Transcribe the listing from its top line through the line with "Viewport: 1210px width, 734px height.". Keep it exact, both ends included, and add nothing.
---*---
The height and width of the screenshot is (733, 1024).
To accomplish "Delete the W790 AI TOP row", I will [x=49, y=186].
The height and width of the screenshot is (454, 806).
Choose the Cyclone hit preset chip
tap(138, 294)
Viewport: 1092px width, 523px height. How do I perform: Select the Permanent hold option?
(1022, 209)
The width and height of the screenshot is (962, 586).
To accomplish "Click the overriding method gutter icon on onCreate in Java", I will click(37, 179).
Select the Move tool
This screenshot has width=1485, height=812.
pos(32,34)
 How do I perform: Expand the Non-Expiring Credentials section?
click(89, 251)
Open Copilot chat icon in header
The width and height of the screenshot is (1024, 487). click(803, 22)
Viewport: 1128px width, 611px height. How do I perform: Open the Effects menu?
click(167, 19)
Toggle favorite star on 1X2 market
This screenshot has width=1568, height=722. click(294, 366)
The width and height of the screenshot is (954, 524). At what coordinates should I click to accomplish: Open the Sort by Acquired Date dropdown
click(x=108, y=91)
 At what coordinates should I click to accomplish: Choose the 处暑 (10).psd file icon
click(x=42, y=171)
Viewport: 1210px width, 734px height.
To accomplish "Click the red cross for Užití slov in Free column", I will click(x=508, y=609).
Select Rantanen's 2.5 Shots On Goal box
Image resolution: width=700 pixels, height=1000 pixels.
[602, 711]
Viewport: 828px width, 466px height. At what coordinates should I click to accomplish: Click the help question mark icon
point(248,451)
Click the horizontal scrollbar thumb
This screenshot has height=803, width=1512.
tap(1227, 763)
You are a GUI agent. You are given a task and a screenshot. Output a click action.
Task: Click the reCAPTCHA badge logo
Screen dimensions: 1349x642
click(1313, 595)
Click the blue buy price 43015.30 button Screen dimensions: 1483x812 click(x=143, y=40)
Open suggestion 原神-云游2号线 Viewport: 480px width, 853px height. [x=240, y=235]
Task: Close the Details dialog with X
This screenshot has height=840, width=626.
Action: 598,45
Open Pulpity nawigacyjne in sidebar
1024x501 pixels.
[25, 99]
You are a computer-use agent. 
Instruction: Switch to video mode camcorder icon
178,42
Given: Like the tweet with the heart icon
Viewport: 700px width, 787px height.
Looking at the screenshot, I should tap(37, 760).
---*---
* _RESULT OF THIS TASK_:
The height and width of the screenshot is (733, 1024).
To accomplish "Delete the W790 AI TOP row", I will [x=49, y=186].
The height and width of the screenshot is (454, 806).
Choose the Cyclone hit preset chip
tap(138, 294)
Viewport: 1092px width, 523px height. How do I perform: Select the Permanent hold option?
(1022, 209)
The width and height of the screenshot is (962, 586).
To accomplish "Click the overriding method gutter icon on onCreate in Java", I will click(37, 179).
Select the Move tool
This screenshot has width=1485, height=812.
pos(32,34)
 How do I perform: Expand the Non-Expiring Credentials section?
click(89, 251)
Open Copilot chat icon in header
The width and height of the screenshot is (1024, 487). click(803, 22)
Viewport: 1128px width, 611px height. How do I perform: Open the Effects menu?
click(167, 19)
Toggle favorite star on 1X2 market
This screenshot has width=1568, height=722. click(294, 366)
The width and height of the screenshot is (954, 524). At what coordinates should I click to accomplish: Open the Sort by Acquired Date dropdown
click(x=108, y=91)
 At what coordinates should I click to accomplish: Choose the 处暑 (10).psd file icon
click(x=42, y=171)
Viewport: 1210px width, 734px height.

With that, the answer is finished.